先日は東京の麺業会館で段位認定会が開催され、仲間が4人も挑戦した。当日は各地から集まってくる人たちで狭い会場がごったがえしていた。初段認定が3回、2段認定が2回に分けて行われるが、みんな緊張感で口数も少なくなるほど真剣で、年配者も若者も一生懸命取り組んでいる姿がとてもすがすがしくさわやかである。

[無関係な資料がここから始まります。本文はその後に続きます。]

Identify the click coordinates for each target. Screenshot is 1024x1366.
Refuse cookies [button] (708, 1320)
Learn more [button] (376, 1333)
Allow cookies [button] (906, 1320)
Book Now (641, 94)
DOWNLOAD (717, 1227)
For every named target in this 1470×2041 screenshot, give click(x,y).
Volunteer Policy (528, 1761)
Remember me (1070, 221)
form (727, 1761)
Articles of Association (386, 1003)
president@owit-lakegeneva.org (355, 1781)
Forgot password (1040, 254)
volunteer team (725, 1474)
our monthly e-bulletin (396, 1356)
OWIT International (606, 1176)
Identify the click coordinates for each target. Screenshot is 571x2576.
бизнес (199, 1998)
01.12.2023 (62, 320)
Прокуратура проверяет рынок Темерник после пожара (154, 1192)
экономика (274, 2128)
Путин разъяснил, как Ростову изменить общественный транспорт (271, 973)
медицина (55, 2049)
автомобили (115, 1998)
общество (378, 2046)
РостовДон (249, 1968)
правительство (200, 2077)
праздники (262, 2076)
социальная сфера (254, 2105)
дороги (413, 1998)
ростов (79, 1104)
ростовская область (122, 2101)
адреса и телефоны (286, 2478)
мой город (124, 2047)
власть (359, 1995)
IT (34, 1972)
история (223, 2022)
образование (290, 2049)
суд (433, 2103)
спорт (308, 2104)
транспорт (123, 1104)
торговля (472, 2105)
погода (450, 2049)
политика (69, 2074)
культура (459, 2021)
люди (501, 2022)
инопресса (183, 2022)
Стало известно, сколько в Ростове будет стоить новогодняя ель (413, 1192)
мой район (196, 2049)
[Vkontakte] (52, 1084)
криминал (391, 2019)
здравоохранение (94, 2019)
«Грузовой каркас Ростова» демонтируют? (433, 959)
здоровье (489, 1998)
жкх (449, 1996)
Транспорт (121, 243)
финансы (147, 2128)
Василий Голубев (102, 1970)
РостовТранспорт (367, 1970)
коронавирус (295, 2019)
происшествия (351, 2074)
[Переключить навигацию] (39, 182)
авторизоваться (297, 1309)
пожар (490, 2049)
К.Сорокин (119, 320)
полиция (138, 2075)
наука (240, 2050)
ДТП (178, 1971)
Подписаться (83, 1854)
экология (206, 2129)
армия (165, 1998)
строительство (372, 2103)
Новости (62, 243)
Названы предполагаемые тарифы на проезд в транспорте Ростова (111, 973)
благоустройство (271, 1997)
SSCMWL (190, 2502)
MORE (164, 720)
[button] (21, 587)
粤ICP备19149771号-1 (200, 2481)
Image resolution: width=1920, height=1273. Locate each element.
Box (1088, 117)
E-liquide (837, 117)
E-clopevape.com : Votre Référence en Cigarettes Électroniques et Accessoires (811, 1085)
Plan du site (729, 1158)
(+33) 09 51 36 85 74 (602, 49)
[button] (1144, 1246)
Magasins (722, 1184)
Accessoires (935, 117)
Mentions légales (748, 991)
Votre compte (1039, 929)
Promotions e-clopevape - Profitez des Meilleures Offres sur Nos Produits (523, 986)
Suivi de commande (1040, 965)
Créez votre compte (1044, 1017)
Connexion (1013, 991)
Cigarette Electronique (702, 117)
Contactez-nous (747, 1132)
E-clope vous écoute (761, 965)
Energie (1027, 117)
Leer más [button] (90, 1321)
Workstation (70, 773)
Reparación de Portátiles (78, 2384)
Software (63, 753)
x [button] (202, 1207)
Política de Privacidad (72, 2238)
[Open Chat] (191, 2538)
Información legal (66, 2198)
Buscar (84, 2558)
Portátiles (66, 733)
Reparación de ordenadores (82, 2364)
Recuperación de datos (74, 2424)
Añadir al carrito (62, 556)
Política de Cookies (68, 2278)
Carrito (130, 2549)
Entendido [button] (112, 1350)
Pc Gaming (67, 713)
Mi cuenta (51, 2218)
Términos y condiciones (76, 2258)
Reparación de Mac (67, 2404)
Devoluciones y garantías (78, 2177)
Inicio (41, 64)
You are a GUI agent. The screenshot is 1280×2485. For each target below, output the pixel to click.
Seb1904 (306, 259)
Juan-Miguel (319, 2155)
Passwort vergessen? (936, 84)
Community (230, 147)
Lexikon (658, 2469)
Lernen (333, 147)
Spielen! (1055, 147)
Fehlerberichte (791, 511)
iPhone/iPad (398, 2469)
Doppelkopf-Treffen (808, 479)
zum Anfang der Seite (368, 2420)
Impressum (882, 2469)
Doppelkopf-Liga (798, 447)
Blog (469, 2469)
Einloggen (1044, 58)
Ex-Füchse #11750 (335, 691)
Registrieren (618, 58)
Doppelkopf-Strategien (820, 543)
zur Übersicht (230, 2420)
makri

私は今回は受験組ではないので、応援を兼ねて仲間の受験者を激励に行った。試験は服装や爪の検査もあるので、着替え後の点検はみんなで確認する。仲間の中には主催者側の手伝いをする人もいるので、審査員ではないが見慣れた顔が近くにいるだけで、受験者はちょっとほっとする。

 

緊張した時間が過ぎて、発表の時はもうまな板の鯉の心境になるが、幸い受験した4名全員が合格できた。合格した喜びをみんなで共有し、ファミレスでささやかな祝賀が行われた。そば打ちという趣味を通じての仲間づくりが、こんなにうまくいっているのもめずらしいのではないかと思うほど、みんな仲がいい。自分だけでなくみんなで協力すること、足りないところは遠慮なく意見をぶつけあってまた新しい発見があること、そんな繰り返しが仲間の絆を強めたのだと思う。

 

次回は私が受験者になる番である。3段なんて合格できる自信はないが、みんなと一緒にがんばることに意義があるので、試験の日までしっかり研鑽を積んで、合格をめざしたい。